=== Saved data entries ===
=-=-=-=-=

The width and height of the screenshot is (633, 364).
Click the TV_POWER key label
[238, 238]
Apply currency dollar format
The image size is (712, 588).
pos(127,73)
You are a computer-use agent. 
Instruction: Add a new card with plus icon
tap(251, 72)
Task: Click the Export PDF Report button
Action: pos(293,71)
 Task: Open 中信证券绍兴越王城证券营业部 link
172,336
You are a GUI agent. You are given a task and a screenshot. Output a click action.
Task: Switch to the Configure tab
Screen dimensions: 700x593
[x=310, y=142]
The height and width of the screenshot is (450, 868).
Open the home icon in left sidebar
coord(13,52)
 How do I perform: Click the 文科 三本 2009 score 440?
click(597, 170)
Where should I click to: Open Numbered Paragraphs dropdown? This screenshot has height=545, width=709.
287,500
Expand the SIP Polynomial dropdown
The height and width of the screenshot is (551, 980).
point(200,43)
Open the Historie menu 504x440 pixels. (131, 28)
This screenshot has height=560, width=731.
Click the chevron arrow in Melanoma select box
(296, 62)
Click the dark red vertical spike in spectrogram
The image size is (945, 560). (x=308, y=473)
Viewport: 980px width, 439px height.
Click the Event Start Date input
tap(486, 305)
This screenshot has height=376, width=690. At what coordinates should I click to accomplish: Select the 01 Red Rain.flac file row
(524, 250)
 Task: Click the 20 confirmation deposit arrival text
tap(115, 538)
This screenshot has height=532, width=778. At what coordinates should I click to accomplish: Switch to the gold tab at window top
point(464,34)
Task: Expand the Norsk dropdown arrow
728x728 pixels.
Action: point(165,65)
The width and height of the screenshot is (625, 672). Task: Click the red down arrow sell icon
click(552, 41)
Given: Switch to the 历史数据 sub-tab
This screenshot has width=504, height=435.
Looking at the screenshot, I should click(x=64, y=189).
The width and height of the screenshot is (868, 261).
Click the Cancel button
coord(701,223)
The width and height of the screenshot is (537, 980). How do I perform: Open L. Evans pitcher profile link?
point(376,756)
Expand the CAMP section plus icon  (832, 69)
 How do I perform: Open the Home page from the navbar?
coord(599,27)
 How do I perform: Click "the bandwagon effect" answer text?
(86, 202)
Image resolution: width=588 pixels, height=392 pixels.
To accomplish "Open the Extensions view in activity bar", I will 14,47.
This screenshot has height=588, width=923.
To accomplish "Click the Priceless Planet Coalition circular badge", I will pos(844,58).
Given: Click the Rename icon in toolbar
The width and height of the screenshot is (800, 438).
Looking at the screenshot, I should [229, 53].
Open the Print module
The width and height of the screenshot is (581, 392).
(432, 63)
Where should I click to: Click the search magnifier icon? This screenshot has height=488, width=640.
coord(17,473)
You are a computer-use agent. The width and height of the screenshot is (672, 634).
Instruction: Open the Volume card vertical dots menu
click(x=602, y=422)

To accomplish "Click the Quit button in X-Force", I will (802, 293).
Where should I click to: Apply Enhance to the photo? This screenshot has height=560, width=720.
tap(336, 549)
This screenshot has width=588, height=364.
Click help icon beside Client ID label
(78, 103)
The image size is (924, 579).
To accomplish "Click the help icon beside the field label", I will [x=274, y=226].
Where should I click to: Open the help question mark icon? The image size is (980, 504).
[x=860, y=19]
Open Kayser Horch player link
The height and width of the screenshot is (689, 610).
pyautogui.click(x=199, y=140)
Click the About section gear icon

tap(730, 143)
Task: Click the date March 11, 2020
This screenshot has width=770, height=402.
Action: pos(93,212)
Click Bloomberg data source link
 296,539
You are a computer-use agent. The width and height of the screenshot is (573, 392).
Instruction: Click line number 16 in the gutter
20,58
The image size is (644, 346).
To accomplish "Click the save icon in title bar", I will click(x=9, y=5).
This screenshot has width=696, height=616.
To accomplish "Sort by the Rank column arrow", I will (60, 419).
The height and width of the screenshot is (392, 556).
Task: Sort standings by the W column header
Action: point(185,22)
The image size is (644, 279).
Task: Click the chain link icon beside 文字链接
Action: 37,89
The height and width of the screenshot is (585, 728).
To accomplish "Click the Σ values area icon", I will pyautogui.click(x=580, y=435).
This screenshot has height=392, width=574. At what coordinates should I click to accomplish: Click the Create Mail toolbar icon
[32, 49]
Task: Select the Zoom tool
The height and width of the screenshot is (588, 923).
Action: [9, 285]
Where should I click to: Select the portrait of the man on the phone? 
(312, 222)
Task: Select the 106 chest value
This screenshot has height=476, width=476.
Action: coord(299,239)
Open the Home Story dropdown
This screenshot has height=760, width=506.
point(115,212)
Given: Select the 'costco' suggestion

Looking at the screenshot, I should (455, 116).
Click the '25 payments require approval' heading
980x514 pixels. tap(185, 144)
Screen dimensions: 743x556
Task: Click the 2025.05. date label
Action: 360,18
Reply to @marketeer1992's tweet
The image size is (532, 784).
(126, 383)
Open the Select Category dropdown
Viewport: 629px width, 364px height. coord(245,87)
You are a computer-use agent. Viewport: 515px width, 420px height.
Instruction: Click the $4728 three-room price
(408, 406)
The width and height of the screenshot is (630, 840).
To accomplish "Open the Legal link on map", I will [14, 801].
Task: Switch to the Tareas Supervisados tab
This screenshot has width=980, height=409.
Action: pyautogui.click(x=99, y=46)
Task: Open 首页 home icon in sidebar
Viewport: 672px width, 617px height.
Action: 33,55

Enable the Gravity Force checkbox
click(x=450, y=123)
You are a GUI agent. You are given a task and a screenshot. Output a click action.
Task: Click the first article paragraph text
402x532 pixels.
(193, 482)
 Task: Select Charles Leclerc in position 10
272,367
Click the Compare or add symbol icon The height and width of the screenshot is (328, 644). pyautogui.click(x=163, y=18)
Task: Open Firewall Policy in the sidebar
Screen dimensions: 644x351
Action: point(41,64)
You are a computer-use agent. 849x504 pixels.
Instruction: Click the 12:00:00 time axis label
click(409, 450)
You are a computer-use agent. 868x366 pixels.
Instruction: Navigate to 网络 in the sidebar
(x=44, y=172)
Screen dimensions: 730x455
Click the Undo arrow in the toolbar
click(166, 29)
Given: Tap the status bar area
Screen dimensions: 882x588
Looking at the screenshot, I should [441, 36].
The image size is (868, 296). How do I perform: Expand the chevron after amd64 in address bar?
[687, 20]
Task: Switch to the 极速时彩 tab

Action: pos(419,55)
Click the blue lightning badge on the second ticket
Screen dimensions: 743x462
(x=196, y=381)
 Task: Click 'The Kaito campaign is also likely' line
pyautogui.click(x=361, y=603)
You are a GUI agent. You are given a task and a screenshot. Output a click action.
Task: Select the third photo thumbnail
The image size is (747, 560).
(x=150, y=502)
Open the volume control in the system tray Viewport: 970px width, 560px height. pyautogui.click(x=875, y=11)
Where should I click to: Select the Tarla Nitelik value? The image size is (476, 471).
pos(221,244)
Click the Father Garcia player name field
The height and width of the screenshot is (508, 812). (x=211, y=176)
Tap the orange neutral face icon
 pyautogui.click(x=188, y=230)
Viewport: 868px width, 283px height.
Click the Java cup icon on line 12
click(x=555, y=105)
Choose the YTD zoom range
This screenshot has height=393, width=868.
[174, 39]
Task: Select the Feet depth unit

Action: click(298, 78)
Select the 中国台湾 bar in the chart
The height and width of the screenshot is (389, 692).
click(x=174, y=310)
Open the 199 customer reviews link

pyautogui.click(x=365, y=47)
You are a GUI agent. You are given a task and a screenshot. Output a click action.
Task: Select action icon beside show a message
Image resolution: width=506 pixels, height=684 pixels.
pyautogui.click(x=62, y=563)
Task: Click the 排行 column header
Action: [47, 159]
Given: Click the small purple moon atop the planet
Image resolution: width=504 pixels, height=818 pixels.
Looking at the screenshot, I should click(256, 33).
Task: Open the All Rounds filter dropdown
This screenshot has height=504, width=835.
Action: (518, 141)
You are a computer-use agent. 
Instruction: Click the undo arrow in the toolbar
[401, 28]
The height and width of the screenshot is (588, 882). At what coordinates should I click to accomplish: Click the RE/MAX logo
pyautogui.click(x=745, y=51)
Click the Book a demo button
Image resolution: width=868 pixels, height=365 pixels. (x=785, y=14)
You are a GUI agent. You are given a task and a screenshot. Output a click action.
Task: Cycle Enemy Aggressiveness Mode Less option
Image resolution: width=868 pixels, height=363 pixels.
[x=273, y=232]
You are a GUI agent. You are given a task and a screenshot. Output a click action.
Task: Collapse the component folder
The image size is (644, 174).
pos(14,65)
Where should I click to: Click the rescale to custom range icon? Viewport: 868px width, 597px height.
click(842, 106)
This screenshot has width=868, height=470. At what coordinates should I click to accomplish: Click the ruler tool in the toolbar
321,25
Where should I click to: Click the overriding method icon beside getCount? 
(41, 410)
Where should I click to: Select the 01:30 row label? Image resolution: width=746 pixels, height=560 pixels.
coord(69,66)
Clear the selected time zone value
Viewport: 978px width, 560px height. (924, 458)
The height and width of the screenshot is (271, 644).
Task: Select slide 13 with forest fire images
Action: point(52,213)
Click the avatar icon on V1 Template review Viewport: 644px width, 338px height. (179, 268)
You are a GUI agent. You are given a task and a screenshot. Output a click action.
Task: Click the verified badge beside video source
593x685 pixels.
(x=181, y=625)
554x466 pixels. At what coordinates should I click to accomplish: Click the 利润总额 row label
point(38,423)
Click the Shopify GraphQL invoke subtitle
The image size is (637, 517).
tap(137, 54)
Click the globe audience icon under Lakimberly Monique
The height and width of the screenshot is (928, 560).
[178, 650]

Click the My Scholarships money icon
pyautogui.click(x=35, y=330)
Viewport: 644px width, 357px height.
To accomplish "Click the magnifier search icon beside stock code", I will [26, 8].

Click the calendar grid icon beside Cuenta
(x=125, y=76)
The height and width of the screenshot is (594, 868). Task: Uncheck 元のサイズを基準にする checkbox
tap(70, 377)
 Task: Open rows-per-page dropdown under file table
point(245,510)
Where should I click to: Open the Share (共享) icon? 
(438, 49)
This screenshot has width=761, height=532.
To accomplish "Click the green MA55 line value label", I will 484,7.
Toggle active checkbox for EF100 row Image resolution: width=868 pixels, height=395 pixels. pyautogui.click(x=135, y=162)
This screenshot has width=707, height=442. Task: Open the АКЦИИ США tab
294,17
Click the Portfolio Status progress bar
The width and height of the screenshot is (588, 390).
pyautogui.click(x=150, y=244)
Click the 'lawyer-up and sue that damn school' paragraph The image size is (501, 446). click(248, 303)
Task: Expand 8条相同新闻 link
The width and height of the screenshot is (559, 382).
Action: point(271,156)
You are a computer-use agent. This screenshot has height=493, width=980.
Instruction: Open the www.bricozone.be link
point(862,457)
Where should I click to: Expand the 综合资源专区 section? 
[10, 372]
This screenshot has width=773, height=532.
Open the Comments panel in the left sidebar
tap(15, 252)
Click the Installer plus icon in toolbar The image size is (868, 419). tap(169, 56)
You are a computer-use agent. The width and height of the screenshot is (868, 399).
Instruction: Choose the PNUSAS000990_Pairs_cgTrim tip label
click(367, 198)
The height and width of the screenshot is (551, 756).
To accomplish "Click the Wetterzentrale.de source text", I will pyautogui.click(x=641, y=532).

=-=-=-=-=

=== Problem statement ===
From the first line of the records above to the line that contains "Open the Historie", quote each line exactly.

=== Response for this exercise ===
The width and height of the screenshot is (633, 364).
Click the TV_POWER key label
[238, 238]
Apply currency dollar format
The image size is (712, 588).
pos(127,73)
You are a computer-use agent. 
Instruction: Add a new card with plus icon
tap(251, 72)
Task: Click the Export PDF Report button
Action: pos(293,71)
 Task: Open 中信证券绍兴越王城证券营业部 link
172,336
You are a GUI agent. You are given a task and a screenshot. Output a click action.
Task: Switch to the Configure tab
Screen dimensions: 700x593
[x=310, y=142]
The height and width of the screenshot is (450, 868).
Open the home icon in left sidebar
coord(13,52)
 How do I perform: Click the 文科 三本 2009 score 440?
click(597, 170)
Where should I click to: Open Numbered Paragraphs dropdown? This screenshot has height=545, width=709.
287,500
Expand the SIP Polynomial dropdown
The height and width of the screenshot is (551, 980).
point(200,43)
Open the Historie menu 504x440 pixels. (131, 28)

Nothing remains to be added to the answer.